- [Text extract]:
..........

Skip to main content

No project description provided

Project description

citefinder

OpenAlex (default) + Crossref reference lookups with local JSONL caching.

A small Python library + CLI for verifying academic references against the OpenAlex and Crossref APIs. Every lookup is appended to an append-only JSONL log so repeated queries (across verification passes or sessions) are served from the cache. Negative results (404s) are cached too, so known-missing DOIs aren't re-hit.

OpenAlex is the default source: it merges Crossref + Unpaywall + ORCID + ROR

  • repository sources, so it covers what Crossref alone is missing — arXiv DOIs (10.48550/arXiv.*), other preprints, repository deposits — and frequently has richer metadata (abstracts, full author lists, affiliations) for records that exist in both. Crossref is still available via the crossref subcommand for its own workflows (book-chapter lookup, the canonical published-deposit metadata).

Configuration: API key and mailto

OpenAlex works without authentication, but a free API key gives you higher limits and tier-specific endpoints. Both Crossref and OpenAlex honor a mailto for their polite pools (faster responses, higher quotas).

Lookup order (CLI), highest priority first:

  1. CLI flag: --api-key, --mailto.
  2. Shell environment: OPENALEX_API_KEY, OPENALEX_MAILTO, CROSSREF_MAILTO.
  3. Project-local .env in the current working directory or any parent.
  4. ~/.config/citefinder/config.toml (honors $XDG_CONFIG_HOME) — store it once on this machine.
# ~/.config/citefinder/config.toml
[openalex]
api_key = "your-openalex-key"
mailto = "you@example.com"

[crossref]
mailto = "you@example.com"

The file is plain-text — if your environment is shared, chmod 600 ~/.config/citefinder/config.toml so it's only readable by you. Each section is optional; omit anything you don't need.

..........

- [Dataset rows]:
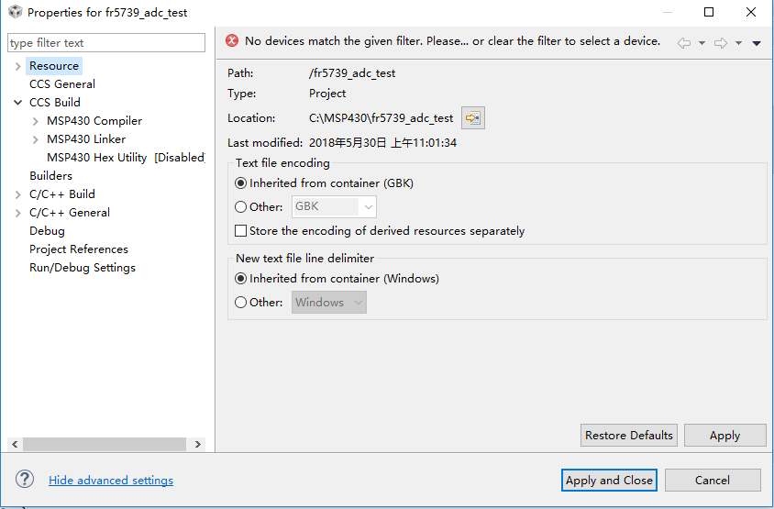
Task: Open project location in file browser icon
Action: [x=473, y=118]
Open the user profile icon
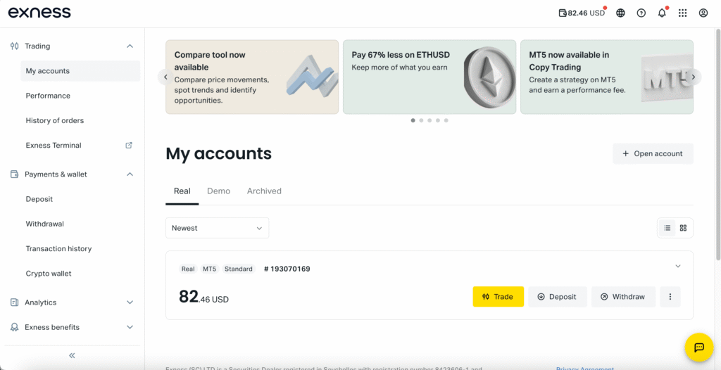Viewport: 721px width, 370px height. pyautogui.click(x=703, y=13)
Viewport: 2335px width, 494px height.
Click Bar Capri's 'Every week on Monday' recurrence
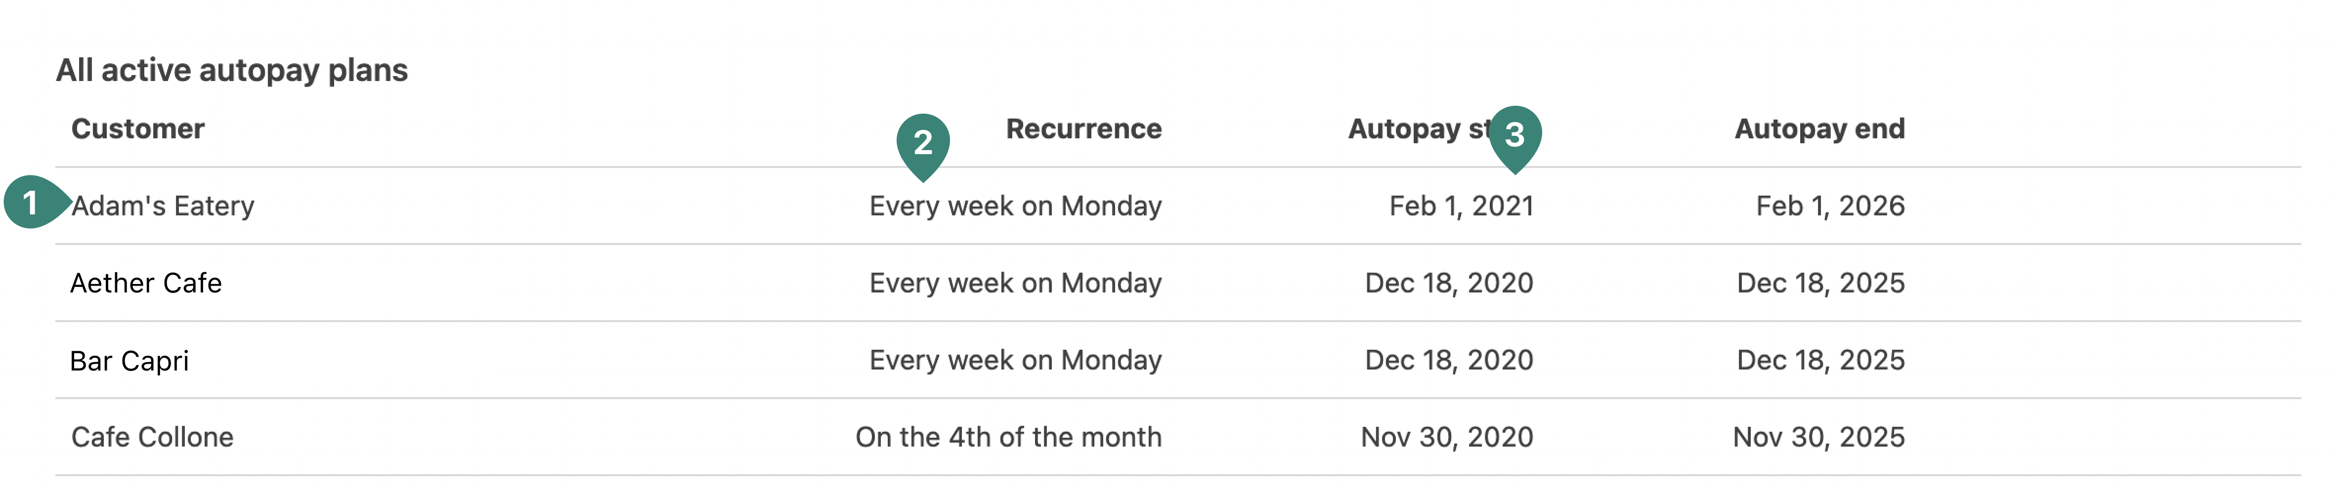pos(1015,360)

..........

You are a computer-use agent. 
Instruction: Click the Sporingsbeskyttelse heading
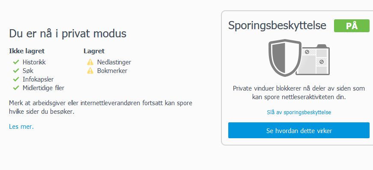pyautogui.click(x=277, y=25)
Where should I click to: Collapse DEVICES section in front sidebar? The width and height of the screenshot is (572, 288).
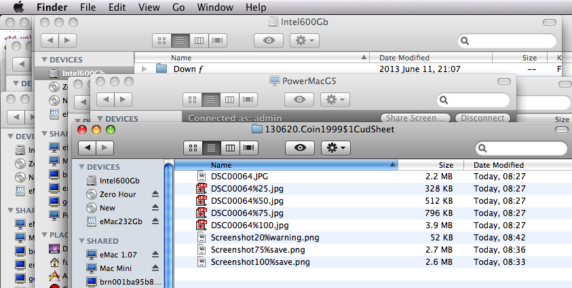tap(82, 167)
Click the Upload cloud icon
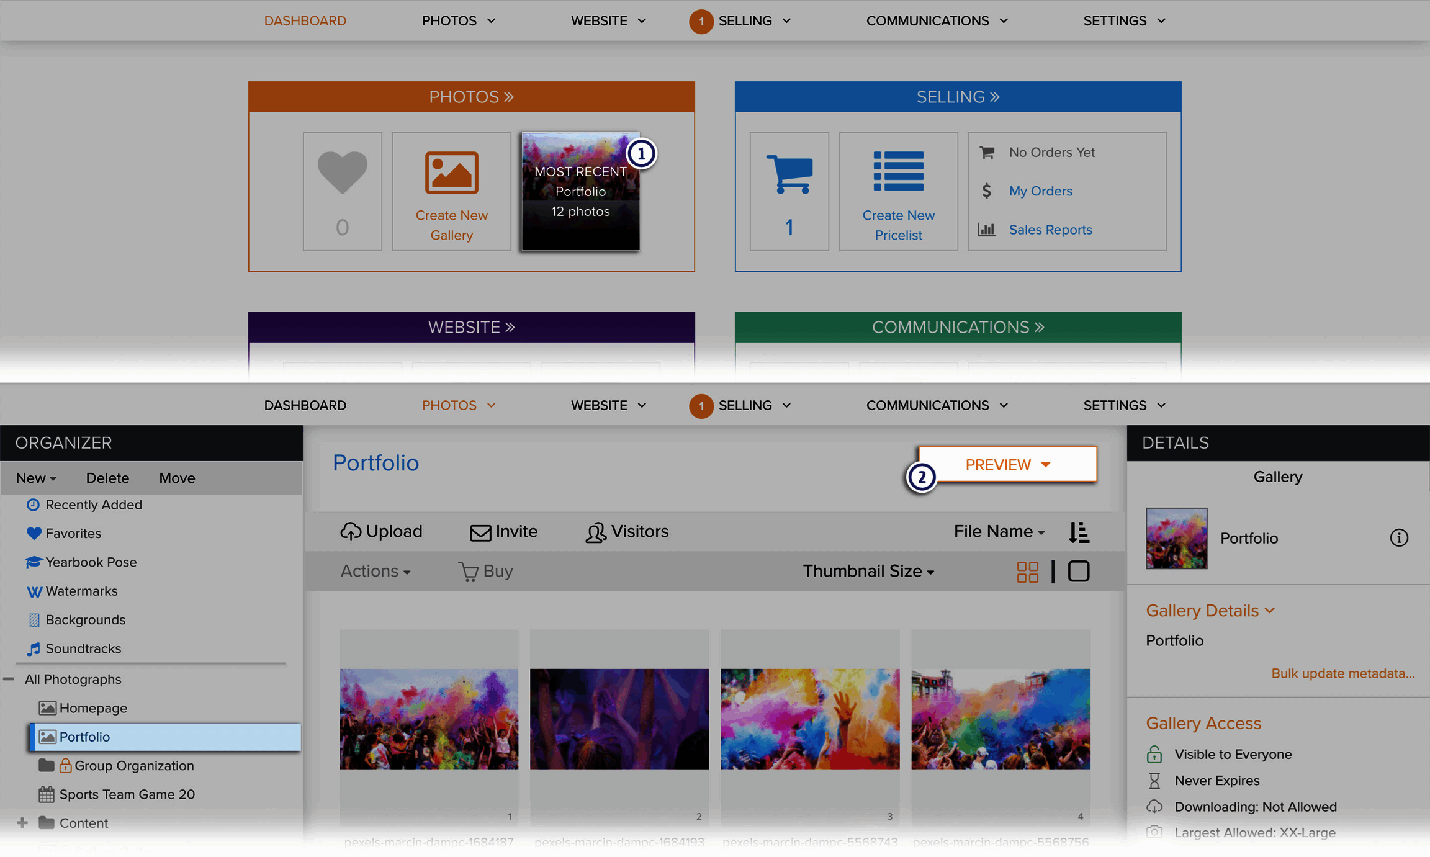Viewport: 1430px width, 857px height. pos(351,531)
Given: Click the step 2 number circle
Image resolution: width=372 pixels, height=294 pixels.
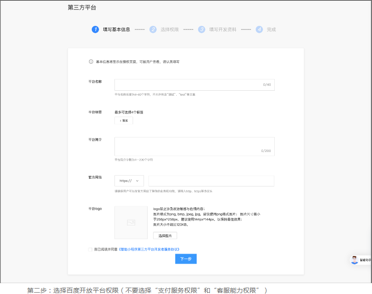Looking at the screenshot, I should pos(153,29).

..........

- [Written tasks]:
**A.** Copy the part of the citefinder description that begins at the words "OpenAlex works without" and stops after "OPENALEX_API_KEY, OPENALEX_MAILTO, CROSSREF_MAILTO.".
**B.** Answer these questions from the citefinder description:
(i) In what file format is every lookup logged?
(ii) What command does it suggest for making the config file readable only by you on a shared environment?
(iii) Through which subcommand is Crossref still available?
**C.** Decide whether each statement agrees with the citefinder description. Answer yes or no, and quote the words that decide it.
(i) OpenAlex cannot be used without an API key.
(ii) Lookups that return 404 are stored in the cache.
(iii) A value set in the shell environment takes priority over a CLI flag.
The material after the citefinder description is separate from it.

- [Outputs]:
**A.**
OpenAlex works without authentication, but a free API key gives you higher limits and tier-specific endpoints. Both Crossref and OpenAlex honor a mailto for their polite pools (faster responses, higher quotas).

Lookup order (CLI), highest priority first:

  1. CLI flag: --api-key, --mailto.
  2. Shell environment: OPENALEX_API_KEY, OPENALEX_MAILTO, CROSSREF_MAILTO.

**B.**
(i) JSONL, in an append-only log.
(ii) chmod 600 ~/.config/citefinder/config.toml
(iii) The crossref subcommand.

**C.**
(i) No: "OpenAlex works without authentication"
(ii) Yes: "Negative results (404s) are cached too"
(iii) No: "Lookup order (CLI), highest priority first:" lists "1. CLI flag: --api-key, --mailto." ahead of "2. Shell environment"